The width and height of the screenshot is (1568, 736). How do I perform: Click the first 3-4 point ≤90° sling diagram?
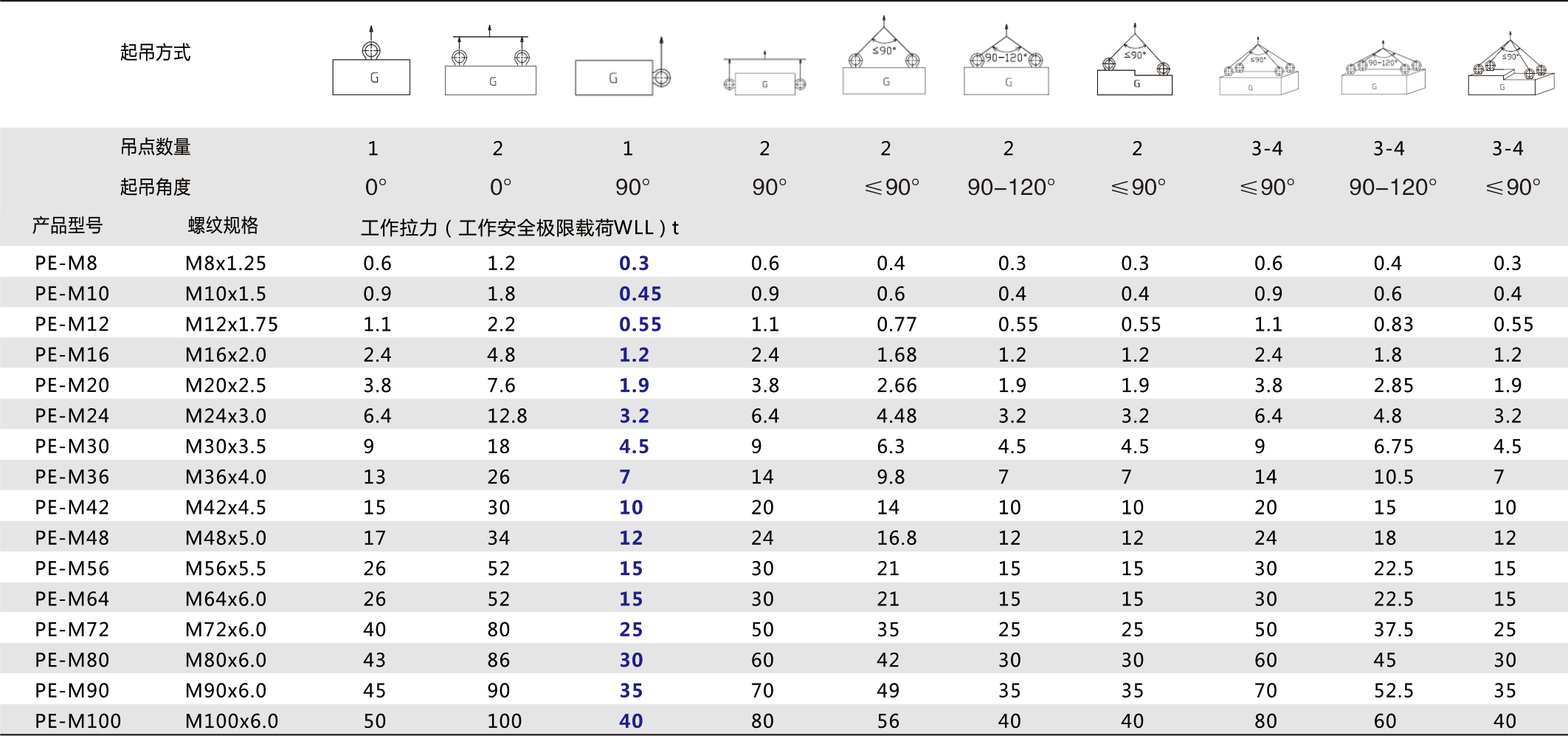pos(1259,70)
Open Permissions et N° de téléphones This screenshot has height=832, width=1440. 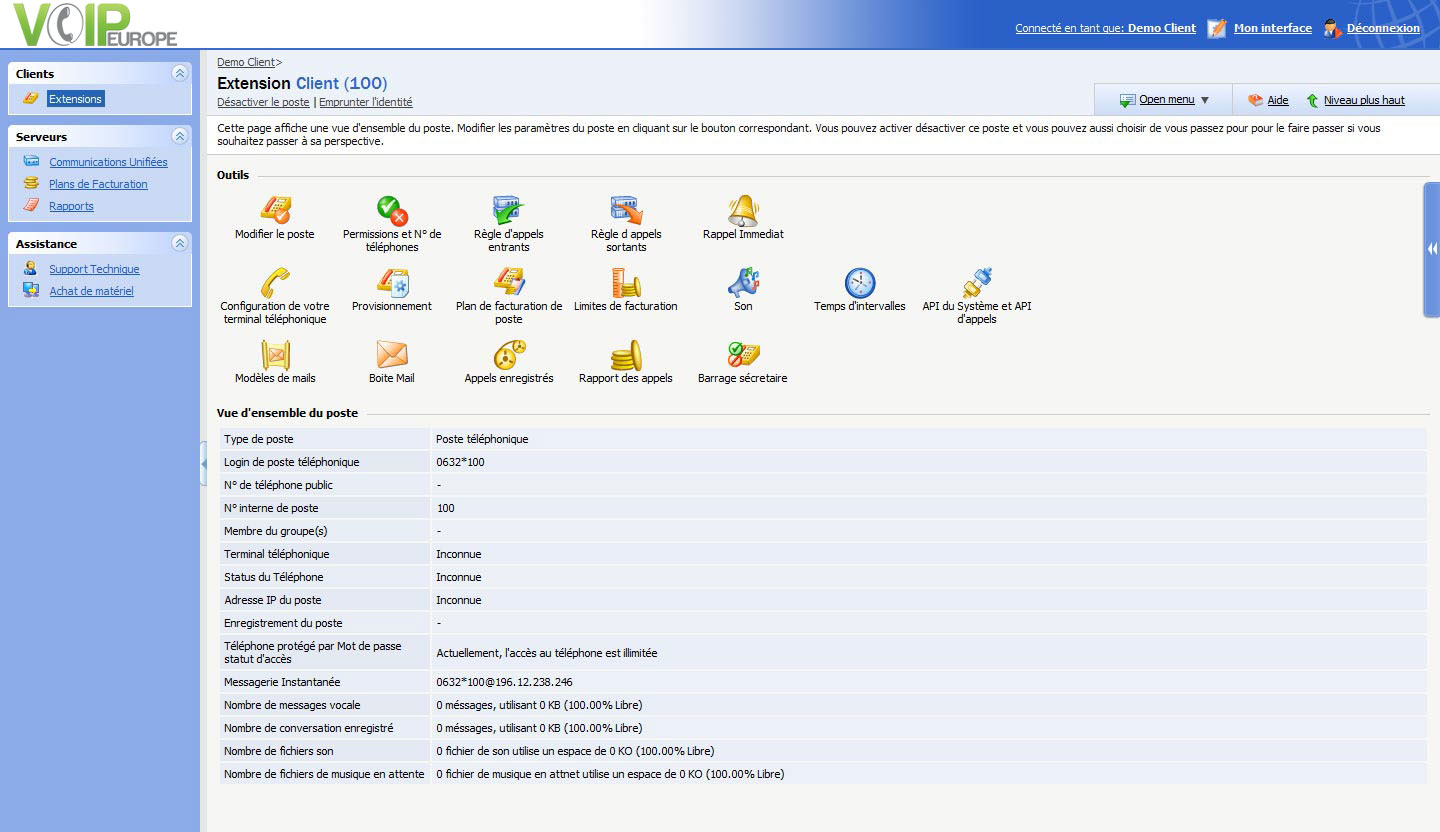point(392,210)
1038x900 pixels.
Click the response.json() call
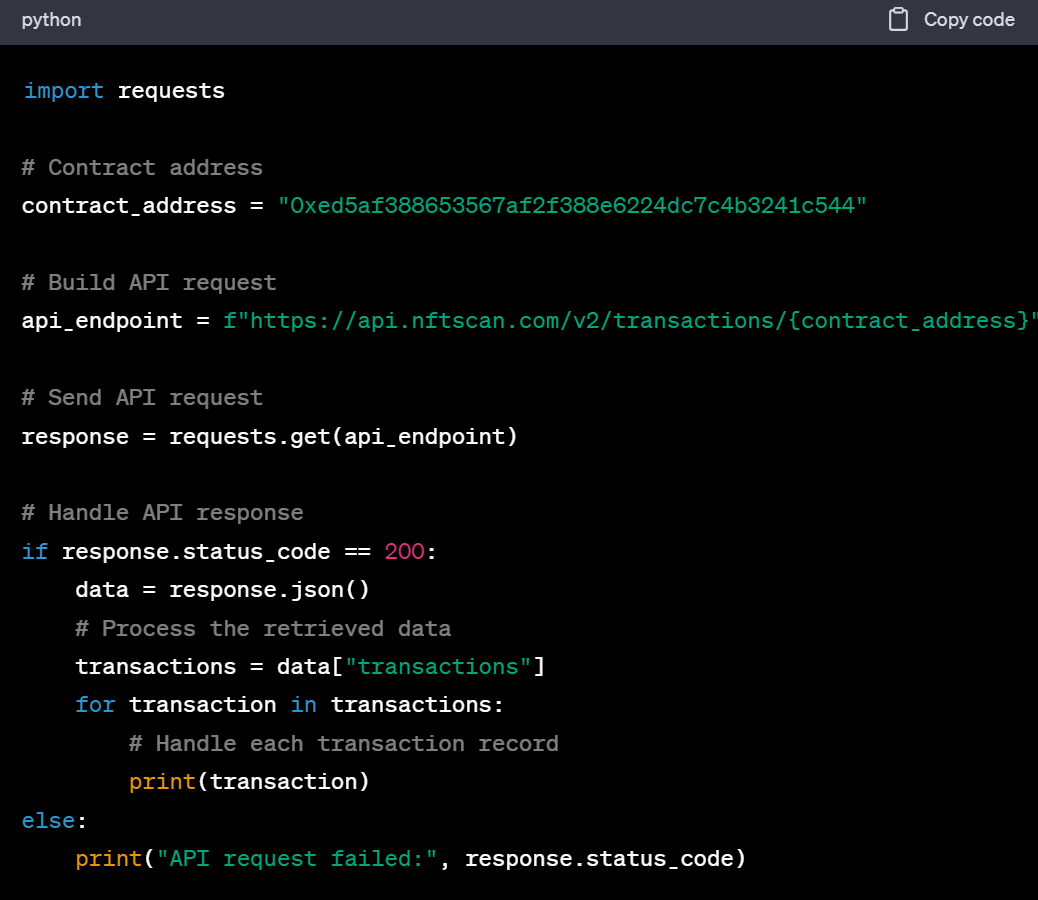(x=269, y=590)
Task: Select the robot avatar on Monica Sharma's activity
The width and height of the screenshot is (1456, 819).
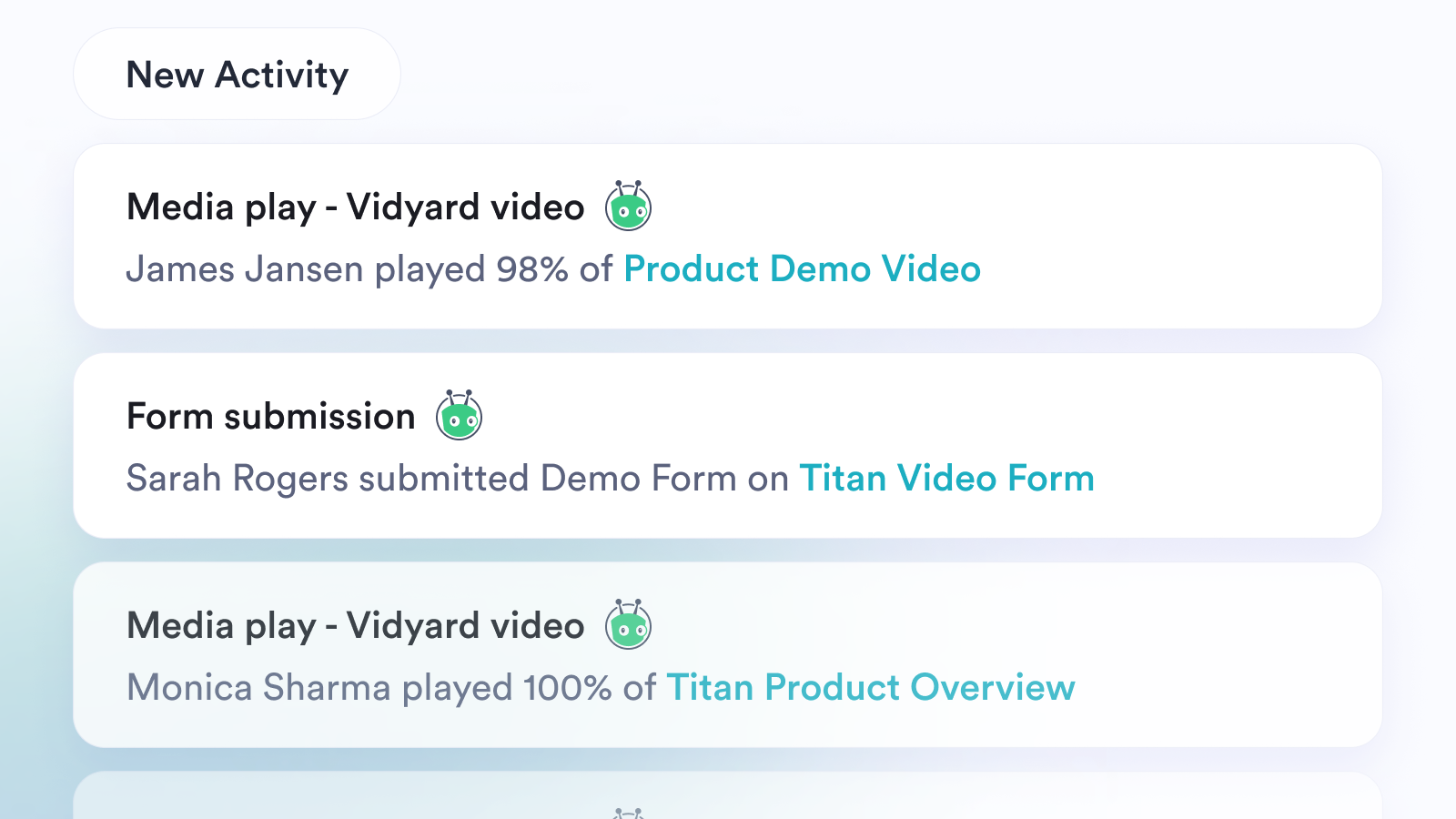Action: tap(629, 625)
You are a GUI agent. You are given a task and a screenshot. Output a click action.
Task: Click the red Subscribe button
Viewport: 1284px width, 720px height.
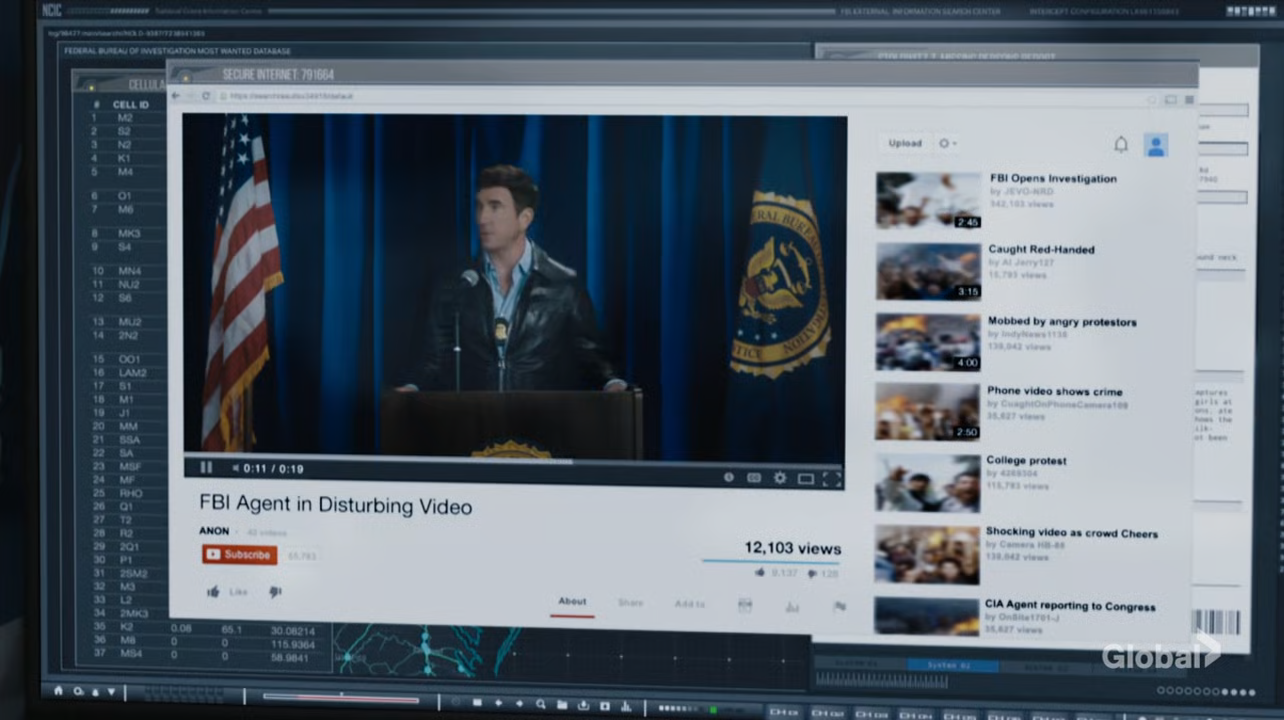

----

» What the exercise asks
Pictures stay out; reproduce exactly the lines from the one containing "Task: Select the" through the end of the data.

» Exercise solution
Task: Select the robot avatar on Monica Sharma's activity
The width and height of the screenshot is (1456, 819).
Action: tap(629, 625)
You are a GUI agent. You are given a task and a screenshot. Output a click action.
Task: Click the red Subscribe button
Viewport: 1284px width, 720px height.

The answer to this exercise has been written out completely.